**Records to use**
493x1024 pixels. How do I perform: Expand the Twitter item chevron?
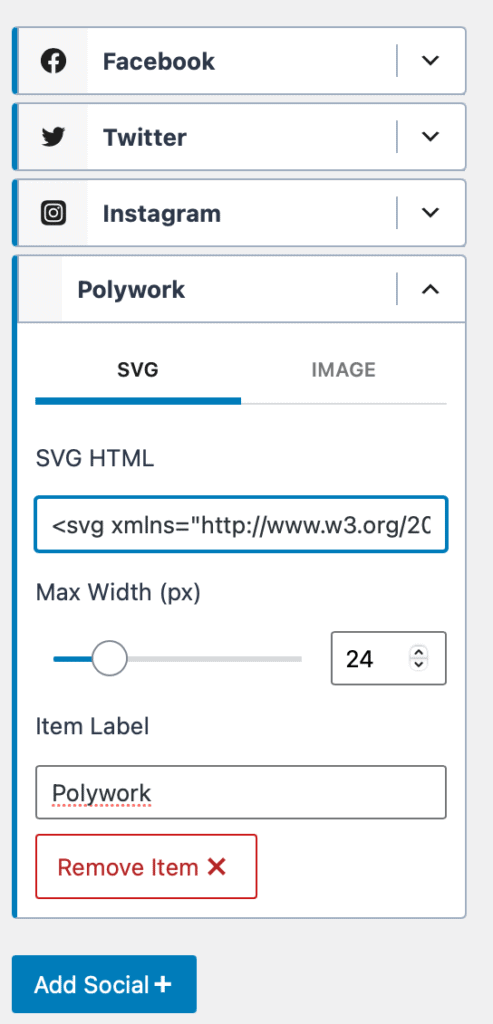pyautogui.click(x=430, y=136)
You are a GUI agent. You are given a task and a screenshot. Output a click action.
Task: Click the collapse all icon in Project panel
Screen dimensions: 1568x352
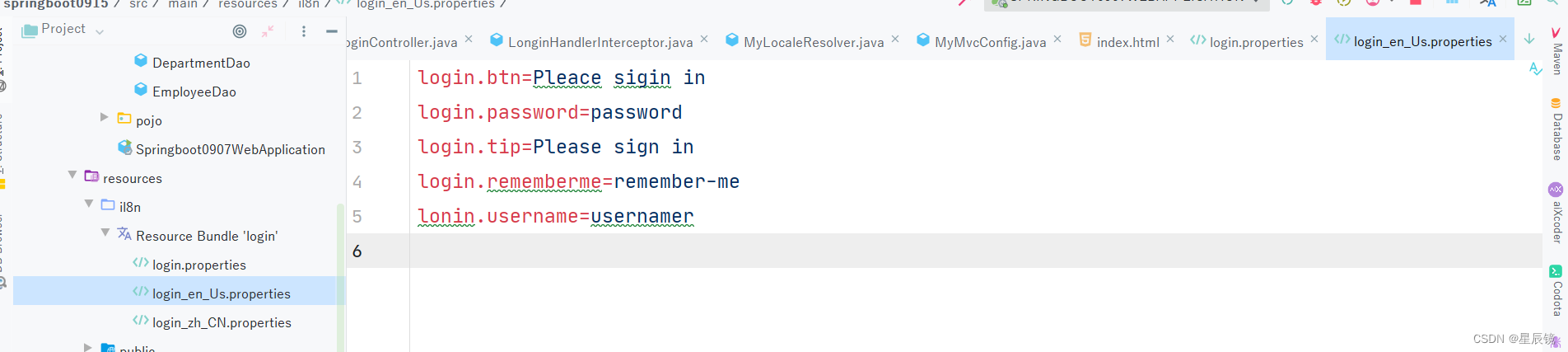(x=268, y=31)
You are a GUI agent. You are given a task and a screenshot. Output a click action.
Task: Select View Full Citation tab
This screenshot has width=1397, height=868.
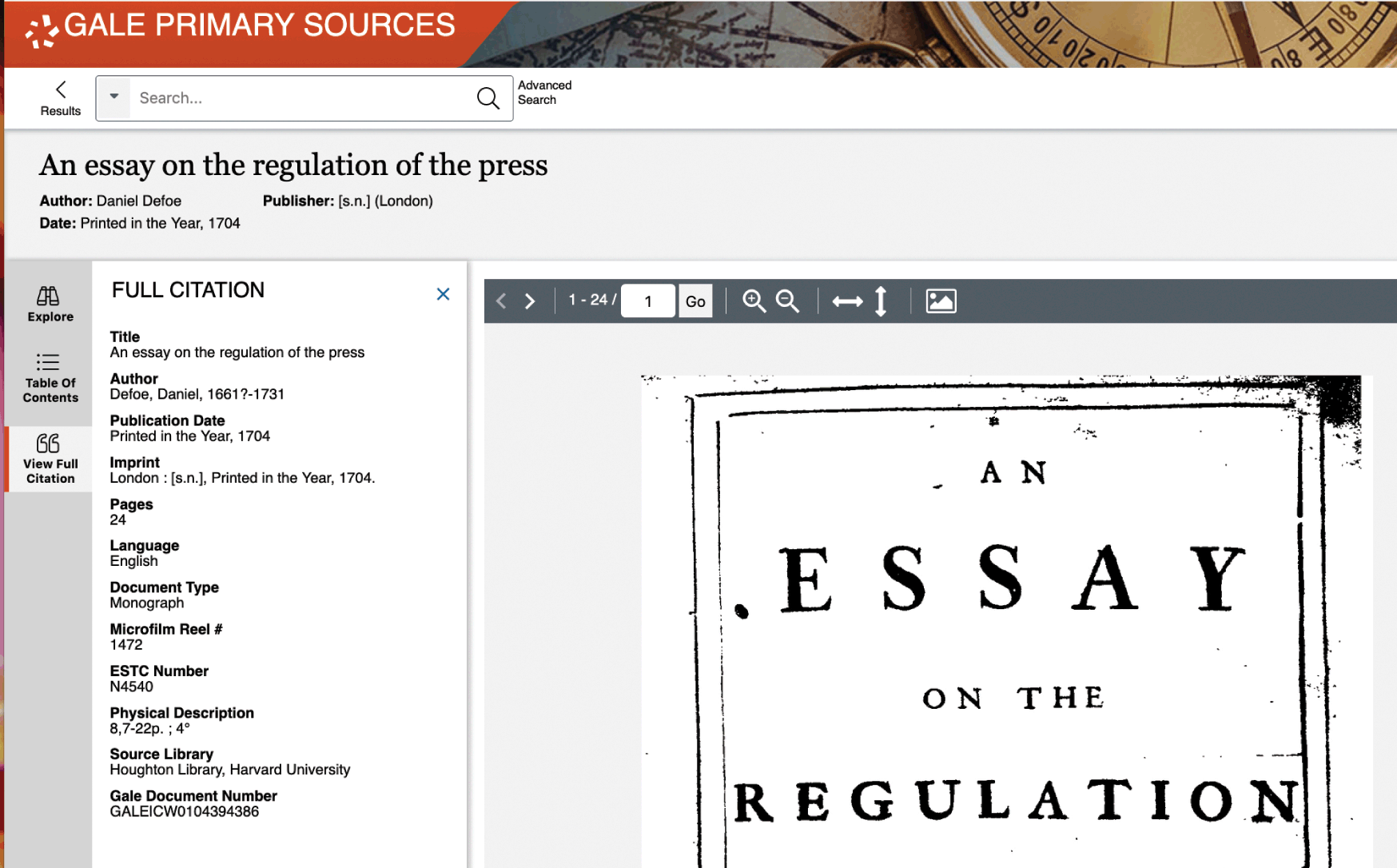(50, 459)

**What the exercise asks**
An exact copy of the listing above, minus its pictures, is what is needed here.

**Finished exercise**
493x1024 pixels. How do I perform: Expand the Twitter item chevron?
pyautogui.click(x=430, y=136)
You are a GUI agent. You are given a task and a screenshot. Output a click action.
Task: Click the collapse all icon in Project panel
Screen dimensions: 1568x352
(x=268, y=31)
You are a GUI agent. You are given a task and a screenshot. Output a click action.
Task: Select View Full Citation tab
This screenshot has width=1397, height=868.
(50, 459)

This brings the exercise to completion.